Brief: Put the rows below into a numbered list, skipping blank lines and leaving the pictures out.

Exercise input:
--

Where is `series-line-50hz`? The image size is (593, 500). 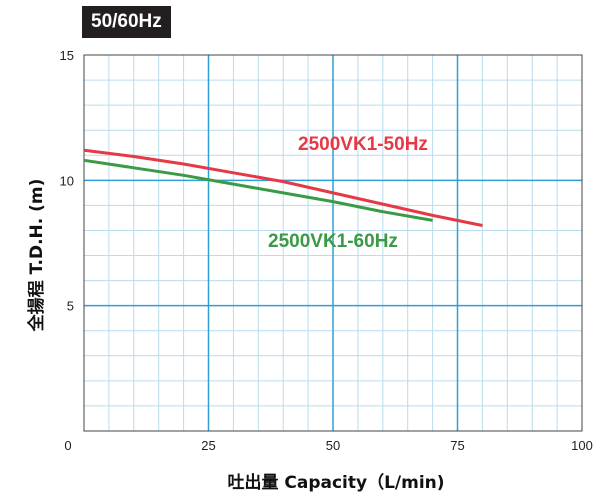
series-line-50hz is located at coordinates (283, 188).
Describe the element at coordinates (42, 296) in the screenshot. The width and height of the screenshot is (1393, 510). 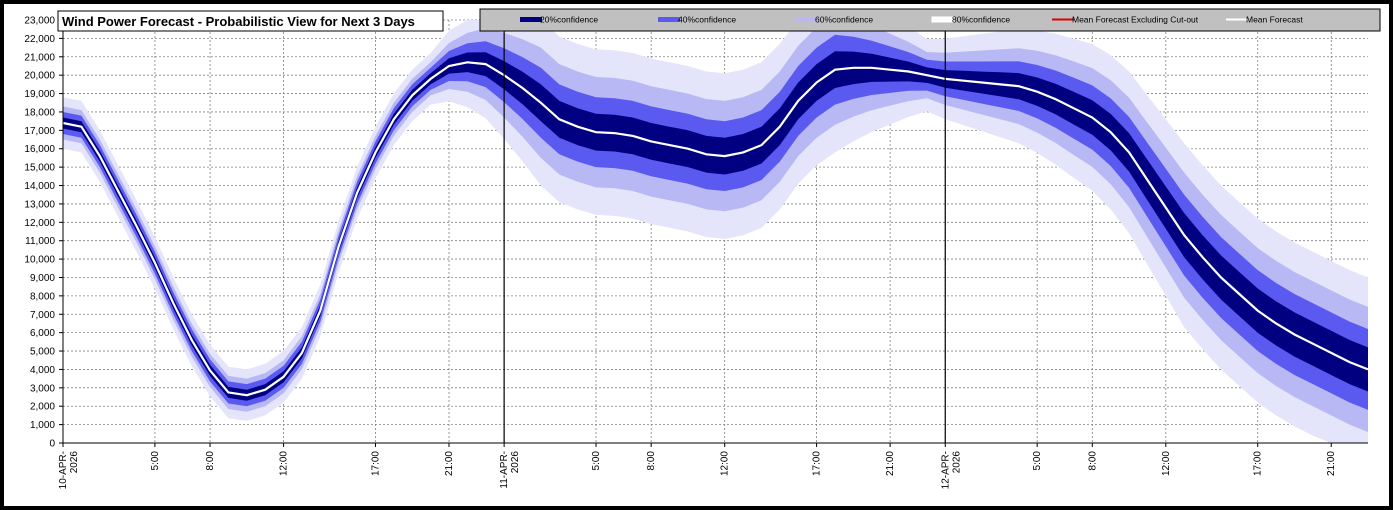
I see `y-tick-label: 8,000` at that location.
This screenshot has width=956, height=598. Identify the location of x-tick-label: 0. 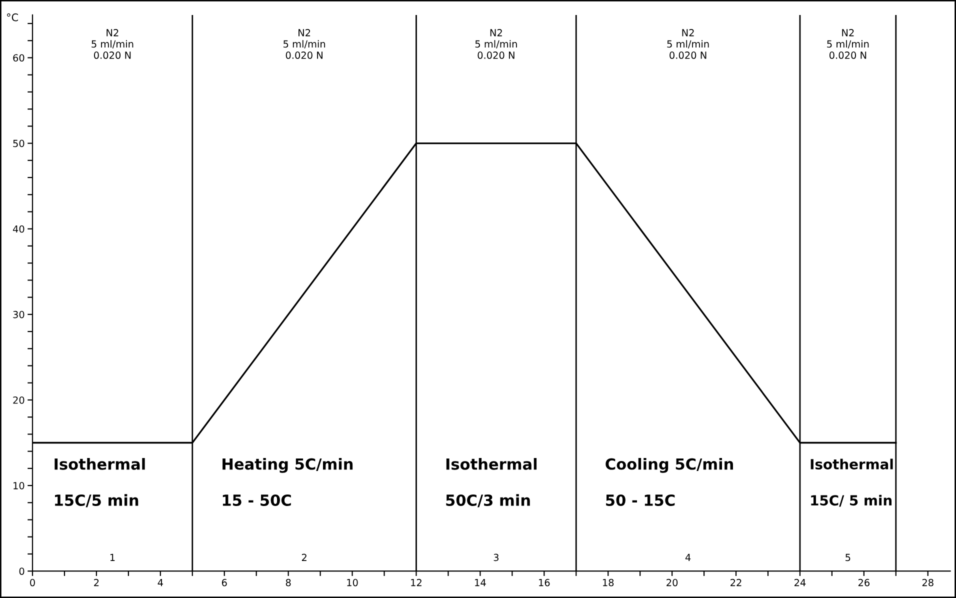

--

Final answer:
1. Where is `series-line-50hz`? The image size is (593, 500). 
2. series-line-50hz is located at coordinates (283, 188).
3. Describe the element at coordinates (42, 296) in the screenshot. The width and height of the screenshot is (1393, 510). 
4. I see `y-tick-label: 8,000` at that location.
5. This screenshot has width=956, height=598. Identify the location of x-tick-label: 0. 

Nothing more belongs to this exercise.